## What is expected
Pictures aside, copy exactly each line from the one that holds "Where should I" through the last line of the records below.

[Saved data entries]
= Beginning of Section =
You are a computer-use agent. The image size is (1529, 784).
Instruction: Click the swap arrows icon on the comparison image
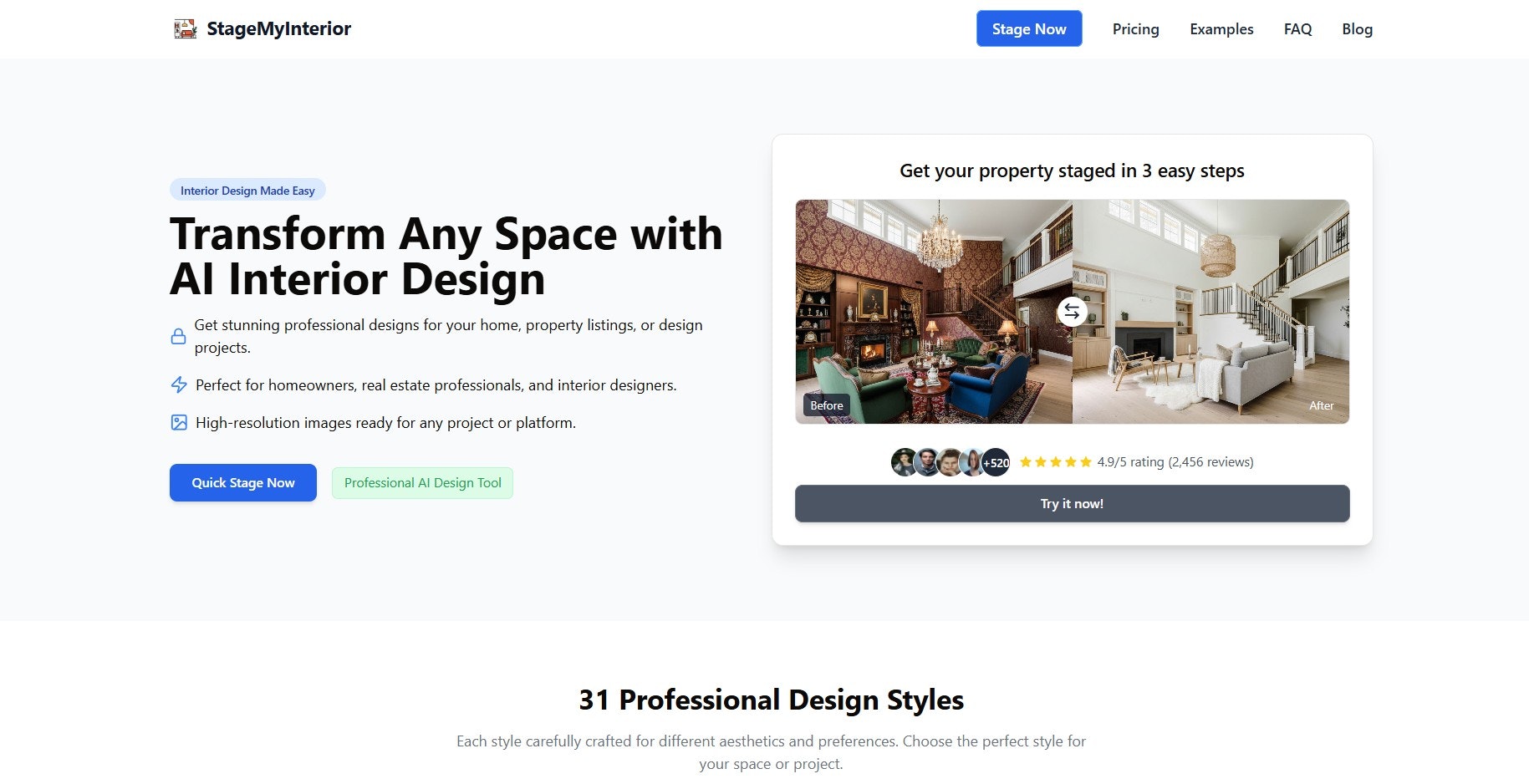click(x=1071, y=312)
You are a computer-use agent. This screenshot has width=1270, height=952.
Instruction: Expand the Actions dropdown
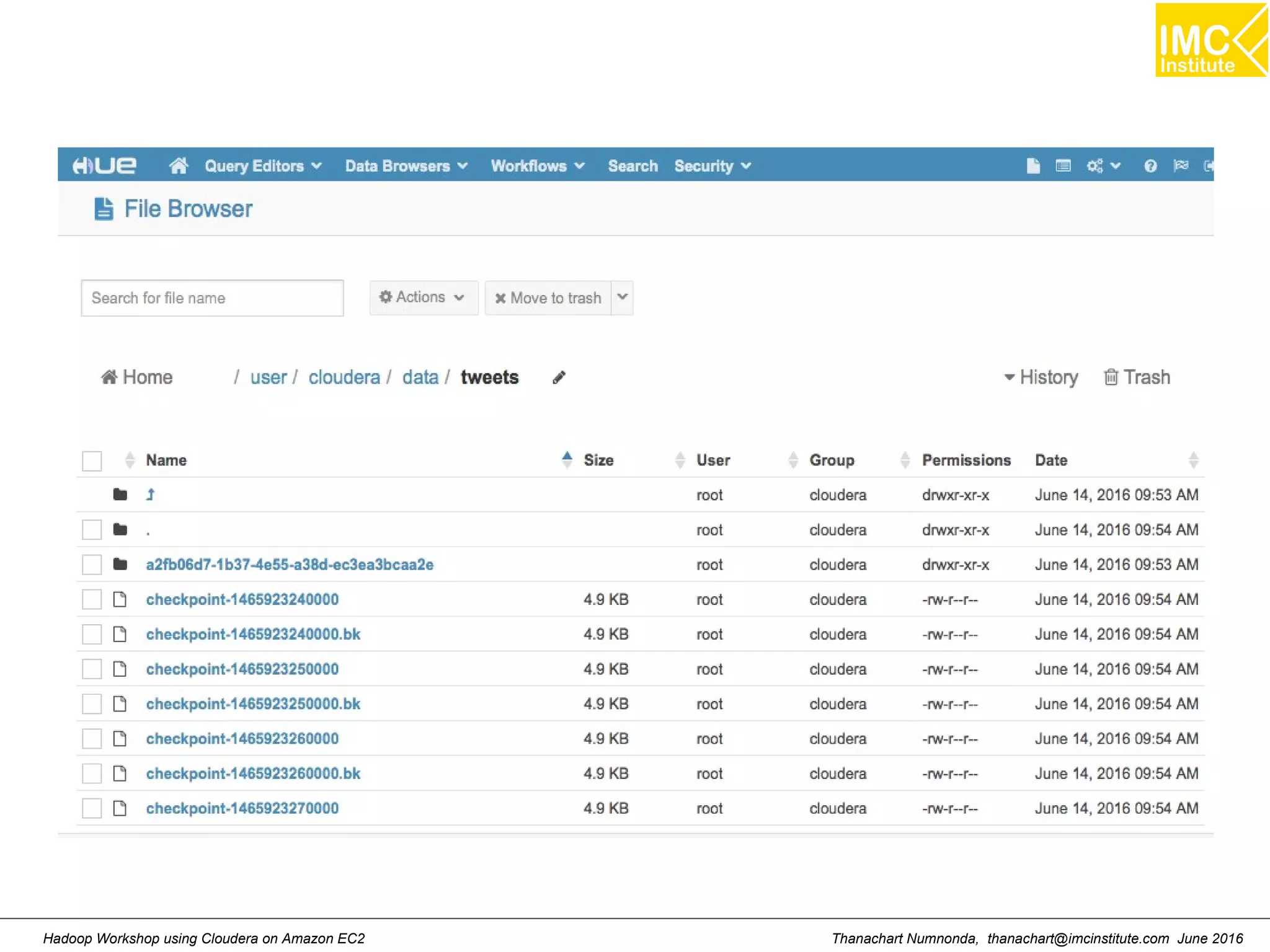click(423, 298)
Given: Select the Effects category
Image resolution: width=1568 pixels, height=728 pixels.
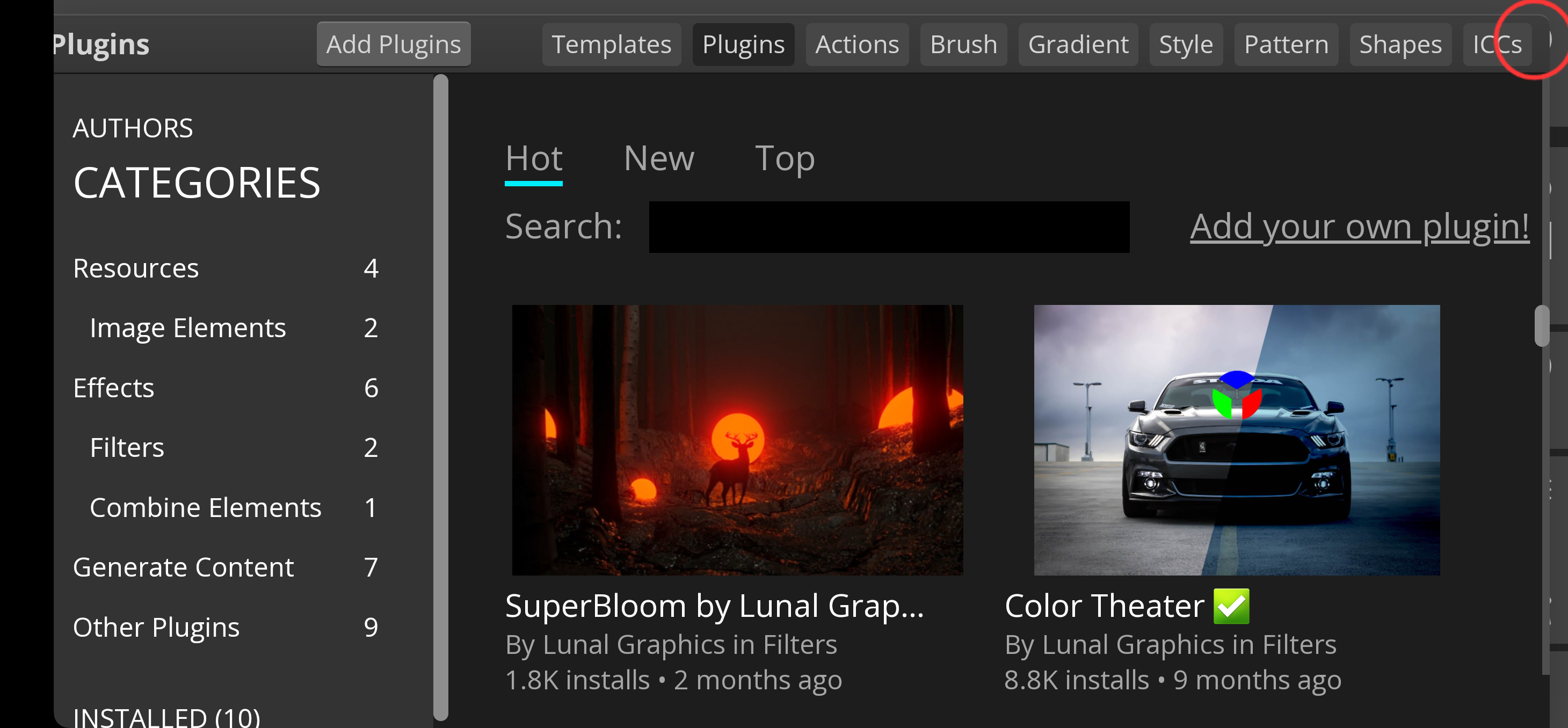Looking at the screenshot, I should [113, 388].
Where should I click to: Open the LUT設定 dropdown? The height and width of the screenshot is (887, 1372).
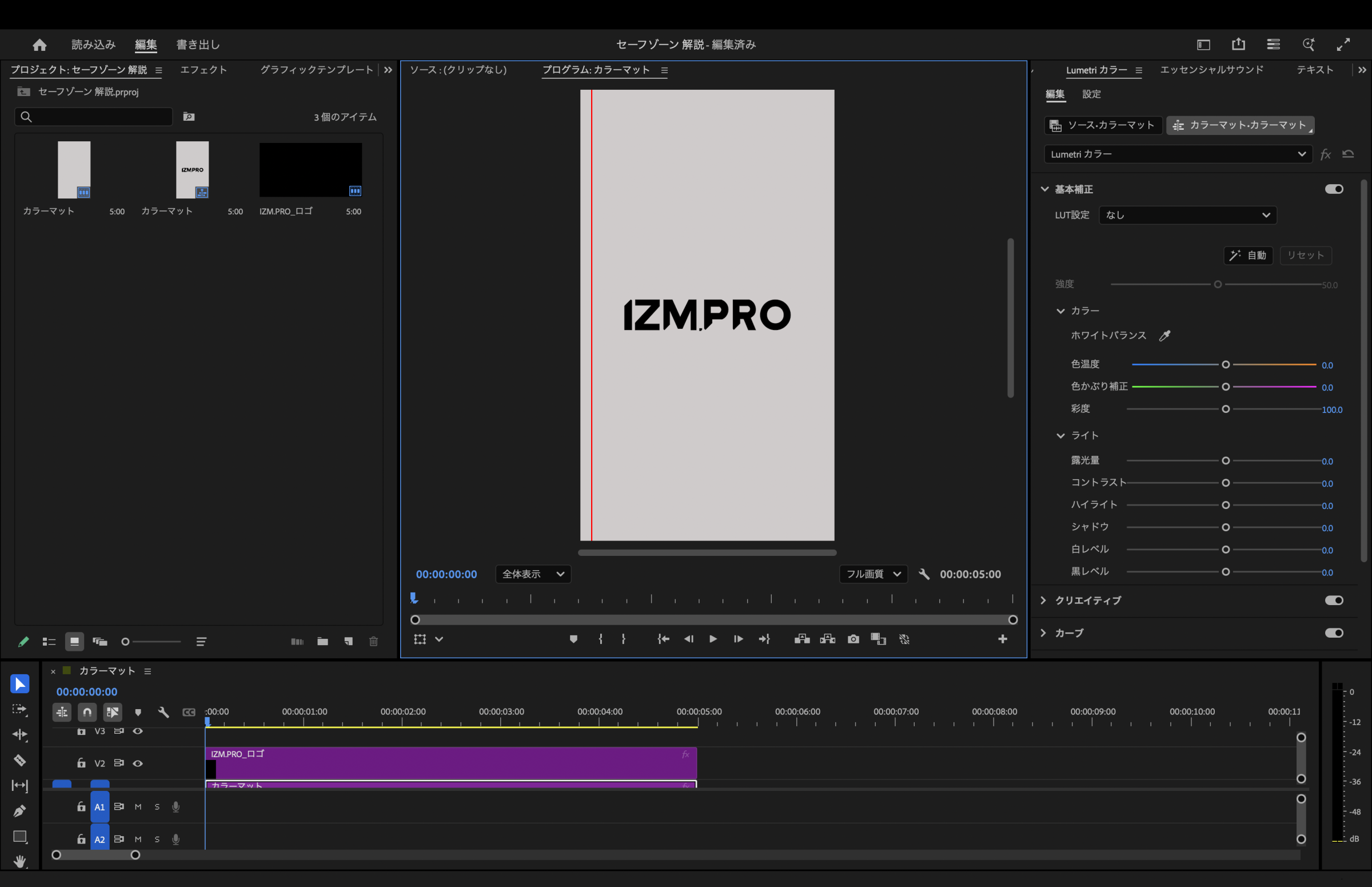pos(1187,215)
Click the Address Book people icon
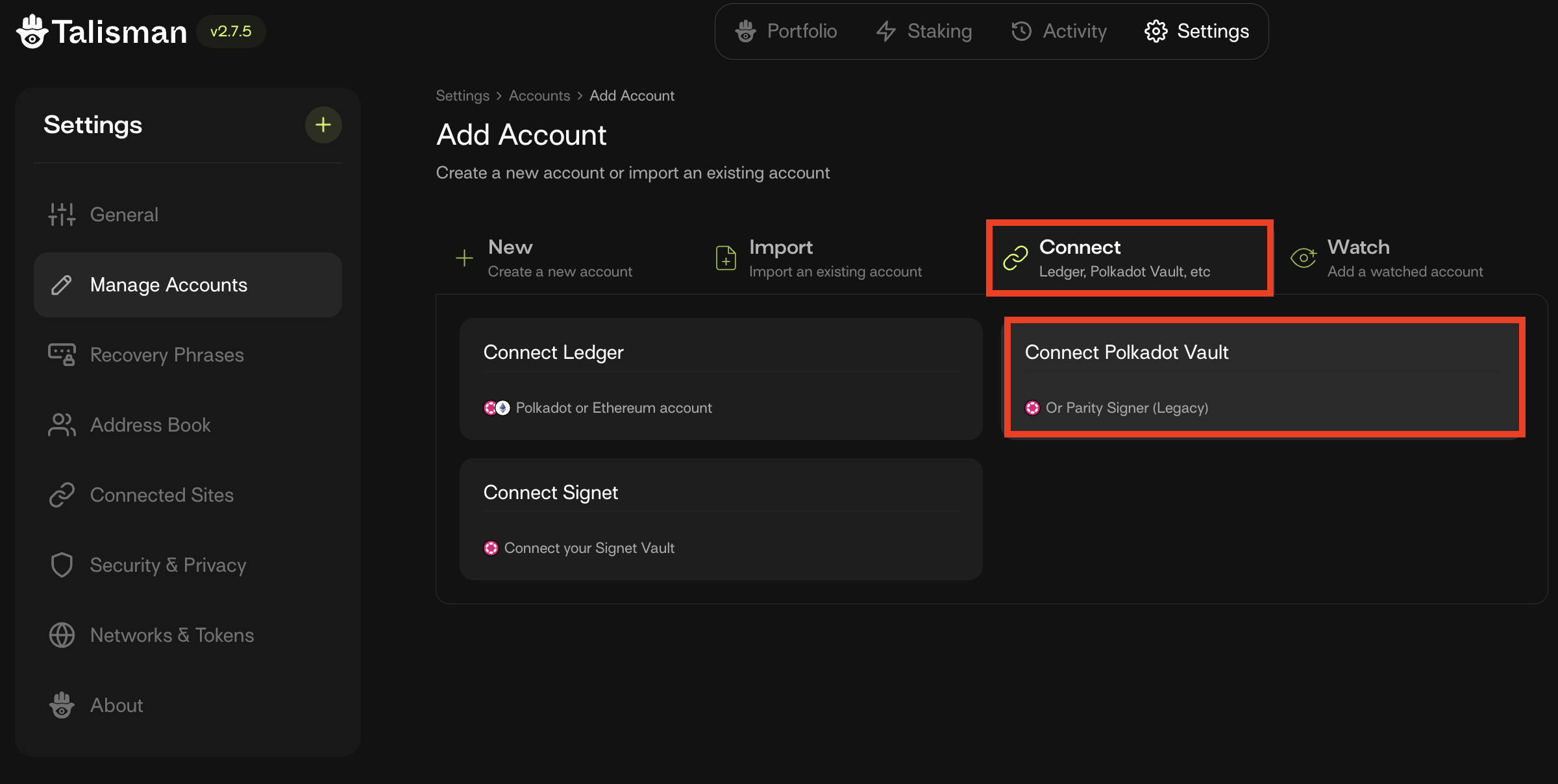Screen dimensions: 1558x784 [x=62, y=425]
= End of Section =
## Written answer
Where should I click to: Open the LUT設定 dropdown? The height and width of the screenshot is (887, 1372).
pos(1187,215)
Click the Address Book people icon
Screen dimensions: 1558x784 [x=62, y=425]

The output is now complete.